__WHAT IS BEING ASKED__. Copy out the material below, substituting "Where do I click to" for every "Where should I click to" and leaving everything else unchanged.
::: SOURCE DATA
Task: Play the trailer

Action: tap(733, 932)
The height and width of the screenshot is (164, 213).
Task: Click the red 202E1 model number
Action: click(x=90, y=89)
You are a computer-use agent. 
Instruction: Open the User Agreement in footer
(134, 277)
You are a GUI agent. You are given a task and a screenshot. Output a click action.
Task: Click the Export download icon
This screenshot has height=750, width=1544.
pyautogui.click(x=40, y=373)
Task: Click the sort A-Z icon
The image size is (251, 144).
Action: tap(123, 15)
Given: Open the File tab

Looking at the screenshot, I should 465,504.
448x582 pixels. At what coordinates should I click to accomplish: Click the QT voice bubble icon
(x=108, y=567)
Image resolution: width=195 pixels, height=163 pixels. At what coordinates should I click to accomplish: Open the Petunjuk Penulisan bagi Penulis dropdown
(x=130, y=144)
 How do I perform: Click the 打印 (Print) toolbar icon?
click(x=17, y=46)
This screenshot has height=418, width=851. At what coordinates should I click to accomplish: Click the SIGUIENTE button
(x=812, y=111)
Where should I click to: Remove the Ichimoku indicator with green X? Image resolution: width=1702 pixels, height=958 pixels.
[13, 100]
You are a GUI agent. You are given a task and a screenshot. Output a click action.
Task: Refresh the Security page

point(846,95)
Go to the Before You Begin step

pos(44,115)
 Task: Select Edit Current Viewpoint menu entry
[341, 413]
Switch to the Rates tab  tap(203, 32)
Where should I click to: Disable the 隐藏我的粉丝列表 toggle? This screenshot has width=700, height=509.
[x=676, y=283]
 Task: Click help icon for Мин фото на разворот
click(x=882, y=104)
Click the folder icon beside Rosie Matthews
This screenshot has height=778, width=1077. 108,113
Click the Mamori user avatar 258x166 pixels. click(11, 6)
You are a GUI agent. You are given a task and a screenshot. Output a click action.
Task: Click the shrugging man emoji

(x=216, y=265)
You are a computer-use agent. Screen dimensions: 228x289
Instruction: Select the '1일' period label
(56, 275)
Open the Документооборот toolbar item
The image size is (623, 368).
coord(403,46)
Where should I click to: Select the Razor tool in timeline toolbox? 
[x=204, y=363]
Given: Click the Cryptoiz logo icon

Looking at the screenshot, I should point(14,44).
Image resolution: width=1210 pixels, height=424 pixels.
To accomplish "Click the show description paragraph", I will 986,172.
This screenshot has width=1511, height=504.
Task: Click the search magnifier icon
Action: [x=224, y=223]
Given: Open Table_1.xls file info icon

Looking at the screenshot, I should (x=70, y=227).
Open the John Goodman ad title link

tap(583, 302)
::::::
__SOLVED EXERCISE__.
Task: Play the trailer

Action: tap(733, 932)
The height and width of the screenshot is (164, 213).
Task: Click the red 202E1 model number
Action: click(x=90, y=89)
You are a computer-use agent. 
Instruction: Open the User Agreement in footer
(134, 277)
You are a GUI agent. You are given a task and a screenshot. Output a click action.
Task: Click the Export download icon
This screenshot has height=750, width=1544.
pyautogui.click(x=40, y=373)
Task: Click the sort A-Z icon
The image size is (251, 144).
Action: tap(123, 15)
Given: Open the File tab

Looking at the screenshot, I should 465,504.
448x582 pixels. At what coordinates should I click to accomplish: Click the QT voice bubble icon
(x=108, y=567)
Image resolution: width=195 pixels, height=163 pixels. At what coordinates should I click to accomplish: Open the Petunjuk Penulisan bagi Penulis dropdown
(x=130, y=144)
 How do I perform: Click the 打印 (Print) toolbar icon?
click(x=17, y=46)
This screenshot has height=418, width=851. At what coordinates should I click to accomplish: Click the SIGUIENTE button
(x=812, y=111)
Where do I click to: Remove the Ichimoku indicator with green X? Image resolution: width=1702 pixels, height=958 pixels.
[13, 100]
You are a GUI agent. You are given a task and a screenshot. Output a click action.
Task: Refresh the Security page

point(846,95)
Go to the Before You Begin step

pos(44,115)
 Task: Select Edit Current Viewpoint menu entry
[341, 413]
Switch to the Rates tab  tap(203, 32)
Where do I click to: Disable the 隐藏我的粉丝列表 toggle? This screenshot has width=700, height=509.
[x=676, y=283]
 Task: Click help icon for Мин фото на разворот
click(x=882, y=104)
Click the folder icon beside Rosie Matthews
This screenshot has height=778, width=1077. 108,113
Click the Mamori user avatar 258x166 pixels. click(11, 6)
You are a GUI agent. You are given a task and a screenshot. Output a click action.
Task: Click the shrugging man emoji

(x=216, y=265)
You are a computer-use agent. Screen dimensions: 228x289
Instruction: Select the '1일' period label
(56, 275)
Open the Документооборот toolbar item
The image size is (623, 368).
coord(403,46)
Where do I click to: Select the Razor tool in timeline toolbox? 
[x=204, y=363]
Given: Click the Cryptoiz logo icon

Looking at the screenshot, I should point(14,44).
Image resolution: width=1210 pixels, height=424 pixels.
To accomplish "Click the show description paragraph", I will 986,172.
This screenshot has width=1511, height=504.
Task: Click the search magnifier icon
Action: [x=224, y=223]
Given: Open Table_1.xls file info icon

Looking at the screenshot, I should (x=70, y=227).
Open the John Goodman ad title link

tap(583, 302)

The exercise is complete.